In 2007, Robson began choreographing the American Idols LIVE! Tour. He also choreographed both group and partner pieces for the second and third seasons of So You Think You Can Dance. In September 2007, Robson was awarded a Primetime Emmy Award for Outstanding Choreography for the dance number "Ramalama (Bang Bang)" on Season 2 of So You Think You Can Dance.
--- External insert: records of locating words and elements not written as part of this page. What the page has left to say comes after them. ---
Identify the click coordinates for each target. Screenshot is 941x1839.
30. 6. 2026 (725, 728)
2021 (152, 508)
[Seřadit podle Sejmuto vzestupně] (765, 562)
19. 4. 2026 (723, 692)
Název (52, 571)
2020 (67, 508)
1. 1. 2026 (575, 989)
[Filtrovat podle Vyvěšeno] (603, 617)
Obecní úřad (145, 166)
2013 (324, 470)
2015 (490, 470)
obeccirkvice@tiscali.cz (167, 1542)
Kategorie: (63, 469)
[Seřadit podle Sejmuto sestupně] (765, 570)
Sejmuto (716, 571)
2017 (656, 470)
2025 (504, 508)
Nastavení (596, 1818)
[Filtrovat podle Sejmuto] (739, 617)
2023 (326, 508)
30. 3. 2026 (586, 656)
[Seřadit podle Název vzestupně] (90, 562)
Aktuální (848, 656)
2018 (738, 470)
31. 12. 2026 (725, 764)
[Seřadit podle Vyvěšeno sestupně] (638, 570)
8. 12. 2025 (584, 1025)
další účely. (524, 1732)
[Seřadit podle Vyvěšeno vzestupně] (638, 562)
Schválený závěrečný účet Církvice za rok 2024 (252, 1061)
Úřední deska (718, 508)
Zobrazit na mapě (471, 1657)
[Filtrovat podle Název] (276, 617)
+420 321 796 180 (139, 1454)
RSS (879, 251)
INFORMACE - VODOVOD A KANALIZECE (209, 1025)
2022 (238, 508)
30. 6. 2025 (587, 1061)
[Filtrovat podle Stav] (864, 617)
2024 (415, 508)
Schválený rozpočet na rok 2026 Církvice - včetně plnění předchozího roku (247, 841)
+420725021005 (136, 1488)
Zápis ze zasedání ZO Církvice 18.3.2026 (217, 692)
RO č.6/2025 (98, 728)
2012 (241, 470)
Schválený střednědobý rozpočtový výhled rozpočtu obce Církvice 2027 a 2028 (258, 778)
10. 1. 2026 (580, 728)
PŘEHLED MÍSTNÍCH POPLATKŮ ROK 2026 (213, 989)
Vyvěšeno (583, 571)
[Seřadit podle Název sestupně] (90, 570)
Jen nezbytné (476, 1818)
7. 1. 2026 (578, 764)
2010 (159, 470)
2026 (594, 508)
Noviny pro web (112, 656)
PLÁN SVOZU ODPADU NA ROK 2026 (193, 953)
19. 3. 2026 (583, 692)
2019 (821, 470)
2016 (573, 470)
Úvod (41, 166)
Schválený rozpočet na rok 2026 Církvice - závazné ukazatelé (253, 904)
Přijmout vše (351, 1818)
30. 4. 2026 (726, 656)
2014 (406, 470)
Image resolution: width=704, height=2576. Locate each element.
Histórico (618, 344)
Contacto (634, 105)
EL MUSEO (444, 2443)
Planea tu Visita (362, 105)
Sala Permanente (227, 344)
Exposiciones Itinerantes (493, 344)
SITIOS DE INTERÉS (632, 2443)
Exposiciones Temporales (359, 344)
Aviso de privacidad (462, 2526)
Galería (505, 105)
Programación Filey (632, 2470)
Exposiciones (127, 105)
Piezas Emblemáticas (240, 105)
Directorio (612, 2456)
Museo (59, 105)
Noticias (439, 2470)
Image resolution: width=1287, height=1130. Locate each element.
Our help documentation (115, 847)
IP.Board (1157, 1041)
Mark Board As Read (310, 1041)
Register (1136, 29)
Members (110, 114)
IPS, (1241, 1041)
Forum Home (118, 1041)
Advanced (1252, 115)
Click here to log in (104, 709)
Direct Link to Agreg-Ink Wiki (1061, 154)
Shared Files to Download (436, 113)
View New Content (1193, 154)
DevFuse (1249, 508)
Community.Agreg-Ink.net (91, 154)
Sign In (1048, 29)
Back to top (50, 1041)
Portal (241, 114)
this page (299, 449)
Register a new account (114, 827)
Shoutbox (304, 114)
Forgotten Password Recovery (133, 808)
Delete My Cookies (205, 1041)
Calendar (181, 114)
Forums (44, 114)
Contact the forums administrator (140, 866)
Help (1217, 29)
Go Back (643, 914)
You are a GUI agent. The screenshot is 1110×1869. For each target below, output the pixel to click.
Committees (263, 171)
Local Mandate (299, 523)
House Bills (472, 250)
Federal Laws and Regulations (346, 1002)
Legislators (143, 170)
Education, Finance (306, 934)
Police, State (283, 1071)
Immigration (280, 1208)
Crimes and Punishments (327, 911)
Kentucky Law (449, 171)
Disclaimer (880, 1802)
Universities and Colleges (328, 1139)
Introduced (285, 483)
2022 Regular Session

Robson was awarded his second Primetime Emmy Award in 2008 on Season 3 of So You Think You Can Dance for the jazz routine "Humming Bird and the Flower". The show's executive producer Nigel Lythgoe called it "absolutely genius, brilliant, and one of those routines that we will remember on this series for a very long time".

Robson said he and his wife Amanda were hired by singer Britney Spears to direct and choreograph her tour The Circus Starring Britney Spears. Rehearsals were set to begin in January 2009. Robson and his wife were replaced by Jamie King. Spears's team said that Robson had only been hired to choreograph the promotional tour for her album 2008 Circus, which ended in Japan in December 2008.

Robson choreographed the animated film Happy Feet Two, released in 2011. He was set to direct Step Up Revolution (released in 2012), but dropped out for personal reasons. He was replaced by Scott Speer.

== Michael Jackson ==
When Robson was five, he met the American singer Michael Jackson, who was touring Australia. Two years later, when Robson visited the US with his family to perform with Johnny Young's Talent School in Disneyland, California, Jackson invited the family to stay with him at his home, Neverland Ranch, also in California. Robson appeared in Jackson's music videos.

In 2005, after Jackson was charged with child sexual abuse, Robson testified in his defense, saying he had slept in Jackson's bedroom several times but had never been molested. Jackson was acquitted. After Jackson's death in 2009, Robson said: "His music, his movement, his personal words of inspiration and encouragement and his unconditional love will live inside of me forever."

In 2013, Robson reversed his position and filed a lawsuit against Jackson's estate. He said that Jackson had sexually abused him on two visits to the US and after he moved with his family to the US, when Robson was aged between seven and 14. Robson said his earlier denial was due to Jackson's "complete manipulation and brainwashing", and that his change of story was provoked by becoming a father and experiencing nervous breakdowns. The allegations by Robson and another man, James Safechuck, are the focus of the 2019 documentary Leaving Neverland.

In 2017, Robson's lawsuit was dismissed as the statute of limitations had expired. It was revived in 2019 after a new law gave those who allege childhood sexual abuse longer to file lawsuits. The case was dismissed again in April 2021, when a judge ruled that Jackson's companies had no legal duty to protect Robson. This ruling was overturned in August 2023 in a decision in Safechuck v. MJJ Productions, clearing the way for a trial.

==Personal life==
Robson dated Michael Jackson's niece Brandi, the daughter of Jackie Jackson, for seven years. Brandi stated in Neverland Firsthand: Investigating the Michael Jackson Documentary, a documentary made in response to Leaving Neverland, that she and Robson met as children during a photoshoot with Michael Jackson. Robson asked Jackson to set the two up. The two were friends for ten years prior to the beginning of their relationship. Brandi also said that Robson cheated on her with Britney Spears during Spears' 1999–2001 tour, ending the pair's relationship as well as the relationship between Spears and Justin Timberlake. This implies that Timberlake wrote "Cry Me a River" about Spears cheating on him with Robson. Spears confirmed that her affair with Robson did happen, but Timberlake has not commented on these rumours. Robson also dated dancer Mayte Garcia from 2000 until 2001. Robson married Amanda Rodriguez in August 2005. They had a son in 2010.